A “istória” aborda uma linha do tempo que começa na pré-história e segue até atualmente. E eu e meus colegas fizemos uma montagem, sob a direção da profe de francês que tínhamos, a saudosa Neiva Piva… que incentivava um bando de moleques de 15 anos a terem pensamento crítico… saudades de uma escola pública que fez história, e que hoje está nos piores ranking do Enem divulgado esta semana… mas isto também é outra história, como diria Millôr.
Mas por que trago isto esta semana? Porque relaciono história, memória e ausência de narrativas sobre a minha própria história, dos meus familiares, das minhas raízes. Vi uma amiga que estava empenhada há anos em ter sua cidadania italiana. Uma busca por documentação, vínculos familiares e aí o visto, ou melhor cidadania: seu retorno a origem de ser italiana.
Comemorada nas redes sociais com uma euforia e felicidade com a frase: Soy Italiana. Super entendo este movimento dos brasileiros em busca de uma fuga deste Brasil que aqui está… mas ele é pautado por esta narrativa histórica de que a Europa é o centro, e é melhor que todo o resto. Fomos todos educados assim, sob uma visão colonizadora.
E o meu povo? De onde vem? África encarada como um lugar único, sem história ou civilização por esta narrativa euro centrada… E meus ancestrais? Quais seus nomes reais? Suas origens? Suas cidades? Nossa história foi violentada, roubada e apagada em embolamentos humanos de navios escravagistas, com registro de pessoas como animais destinadas a fazendas.
Este tema da ancestralidade negra está na pauta dos pesquisadores, dos historiadorxs negrxs, de projetos de resgates como o Querino que será lançado em 06.08, na Revista Piauí, e na plataforma Ancestralidades negras do Itaú cultural, ao qual tive a honra de realizar a pesquisa de implantação em 2021 e atualização em 2022.
Porque é vital entender que houve uma narrativa construída de ausência, de apagamento. O Historiador Le Goff (1994), em História e Memória, nos coloca um grande desafio quando nos faz refletir sobre qual a relação entre o passado e a memória para a escrita da história.
O que ele pretende com essa provocação é demonstrar que, em relação à memória, o que sobrevive do passado chega até nós por meio das escolhas feitas “[…] pelas forças que operam no desenvolvimento temporal do mundo e da humanidade, e por aqueles que se dedicam à ciência do passado e do tempo que passa […]”, ou seja, os historiadores.
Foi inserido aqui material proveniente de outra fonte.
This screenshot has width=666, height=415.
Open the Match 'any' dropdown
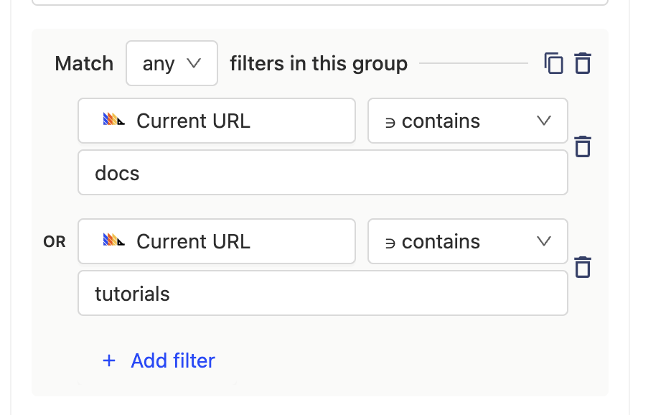[x=172, y=64]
Isso quer dizer que, como a memória se prende a um espaço-tempo, a um passado que não existe mais, suas narrativas se constroem a partir da percepção que se tem dessa memória no presente e sobrevive porque são intensos os trabalhos de construção e reconstrução das lembranças e das recordações passadas.
Quais as implicações disso? Passam a surgir muitos discursos justificando a necessidade de preservação da memória para garantir a existência da história e, assim, generaliza-se o uso da palavra memória esvaziando seu sentido teórico. Esse descuido pode fazer com que a memória acabe se ajustando ao senso comum, atravessada pelo caminho da retrospectiva descuidada, reprodutiva ou seletiva.
Ou seja, se escolhe o lado da história para se contar as próximas gerações, quem são os vencedores, os vencidos, quem pode ter uma história, e quem não pode ter. Então, quando conheço a Rede de Historiadxs negrxs no Brasil, que está promovendo pesquisas, textos escritos, ações no Youtube, seminários de forma voluntária, fico feliz de ver que nossa resistência vai a este nível… e que teremos uma outra história pra contar para as gerações do futuro… de um povo que mesmo com a história violada manteve sua altivez e fez história nos resgate de suas memórias, pessoas e lutas.